Juda triomphe, et voit dans cette délivrance providentielle la main de YHWH, en réponse à ses prières. Pour assimiler les rescapés d'Israël, on réécrit les textes sacrés en unifiant les ancêtres, mais aussi les dieux. C'est là semble-t-il que l'identification entre El/Elohim et YHWH vit une étape importante.

C
Quelques années après, un roi de Jérusalem, Josias, se rend compte que les deux super-puissances de la région connaissent un temps d'essoufflement. L'Egypte et l'Assyrie, attaquées par d'autres peuples, laissent tranquille la Palestine. C'est l'occasion pour Josias de tenter un coup d'envergure: conquérir un vaste territoire, composé par les différentes tribus, villes et régions dont parlent les anciennes traditions.

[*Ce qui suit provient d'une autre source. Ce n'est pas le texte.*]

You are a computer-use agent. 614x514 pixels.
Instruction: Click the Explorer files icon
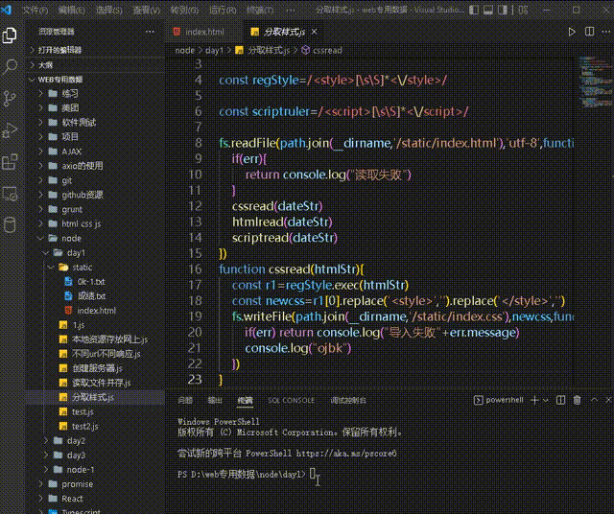coord(12,35)
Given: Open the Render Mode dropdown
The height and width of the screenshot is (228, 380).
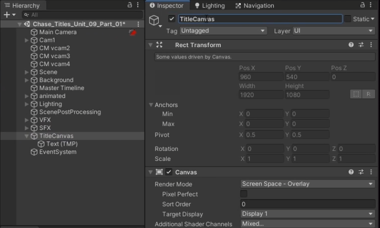Looking at the screenshot, I should pyautogui.click(x=308, y=184).
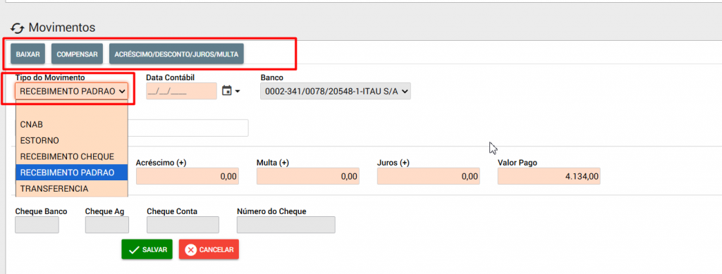Screen dimensions: 722x274
Task: Click the Número do Cheque field
Action: 286,225
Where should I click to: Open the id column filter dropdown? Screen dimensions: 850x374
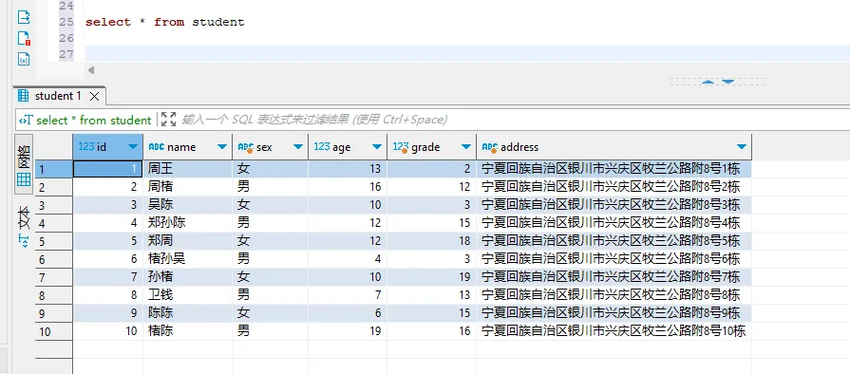133,147
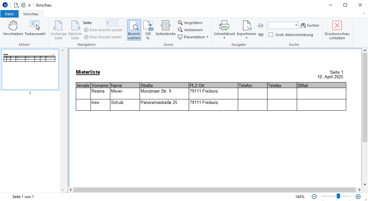Click the zoom-in plus button in status bar
Screen dimensions: 368x201
point(358,196)

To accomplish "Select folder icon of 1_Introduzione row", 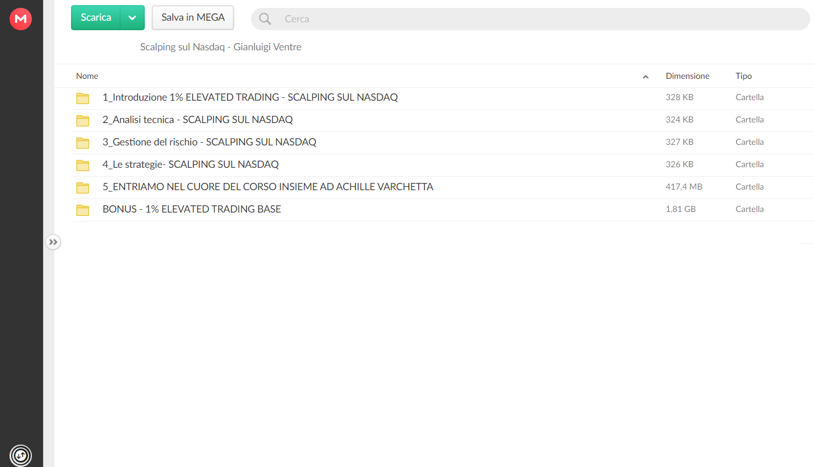I will (83, 98).
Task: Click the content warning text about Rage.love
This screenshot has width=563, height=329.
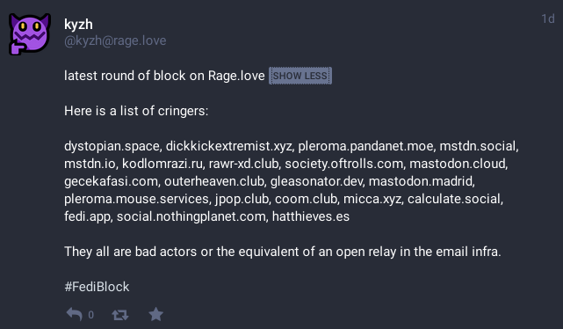Action: [x=164, y=76]

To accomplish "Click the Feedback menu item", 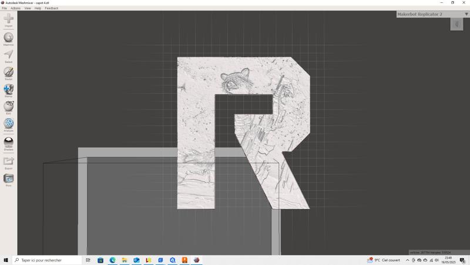I will 52,8.
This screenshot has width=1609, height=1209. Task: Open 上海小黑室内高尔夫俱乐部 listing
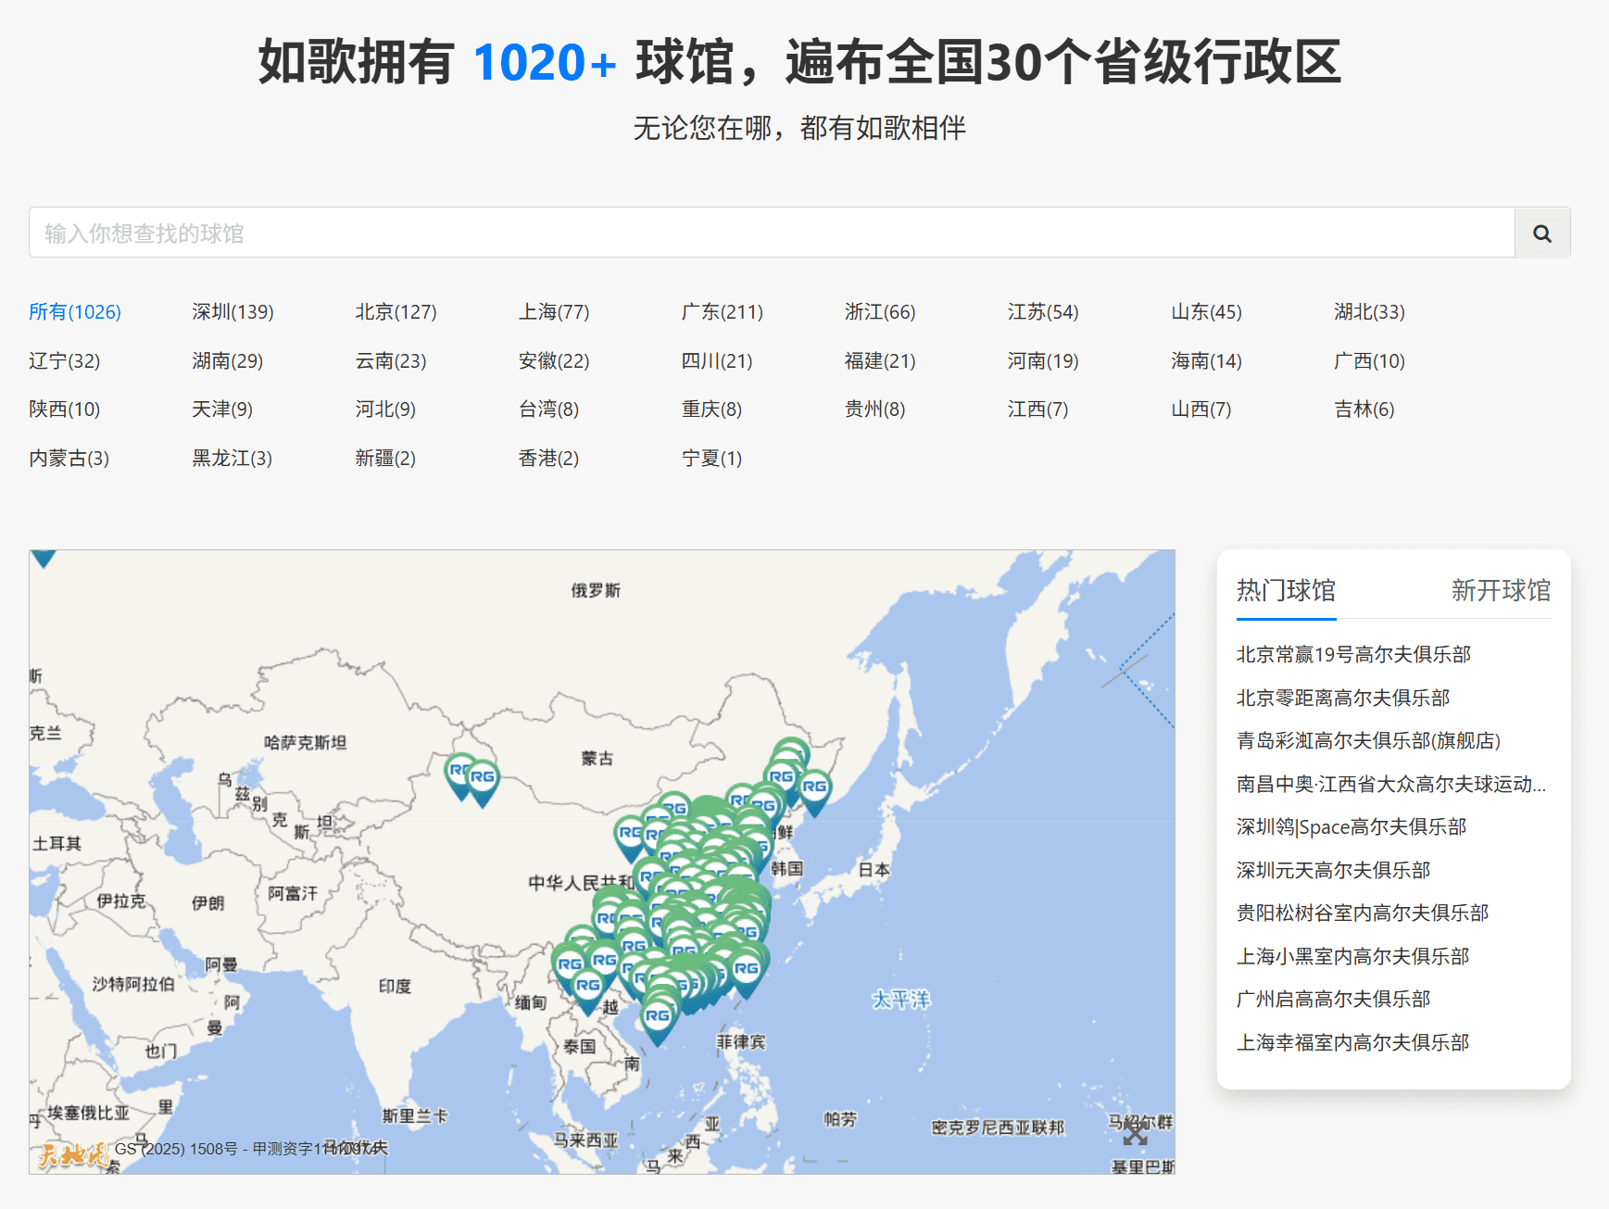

La cour de Josias retravaille donc les écrits sacrés, produisant notamment le livre du Deutéronome, qui raconte la sortie d'Egypte d'une manière nouvelle. On centralise fortement la religion autour du temple de Jérusalem. Grandit alors une espérance immense, celle de voir Juda/Israël devenir une puissance régionale assez forte pour résister aux ennemis héréditaires, l'Assyrie et l'Egypte.

Malheureusement, Josias est vaincu et tué en 609 dans une bataille contre les troupes du pharaon. Et en 597, Babylone, qui a vaincu l'Assyrie, marche sur Juda et occupe toute la région, y compris Jérusalem. La ville est mise à sac, les principales constructions rasées, le temple est détruit. C'est la fin du dernier royaume juif totalement indépendant.

D
Et c'est alors le fameux exil à Babylone. Les élites sont déportées, et la religion subit l'une des pires remises en questions de l'histoire d'Israël. Pourquoi Dieu, qui a montré si souvent des signes de puissance, a-t-il laissé son peuple subir cette humiliante défaite?

Une réponse émerge lentement, douloureusement: Dieu nous punit parce que nous l'avons négligé. Nous avons adoré d'autres dieux à côté de lui. Elohim/YHWH demandait un exclusivisme, et il a été déçu.

À Babylone la foi juive se refaçonne donc de manière importante. Il n'y a plus de sacrifice possible, puisque le Temple n'existe plus. Et c'est autour de la volonté de Dieu, et du respect minutieux de sa Torah (= ses commandements), que s'articule la religion ainsi réformée. Eviter le péché (= négliger les projets d'Elohim/YHWH) devient essentiel, alors qu'auparavant on pouvait toujours, par l'offrande d'un sacrifice, tenter d'effacer nos manquements.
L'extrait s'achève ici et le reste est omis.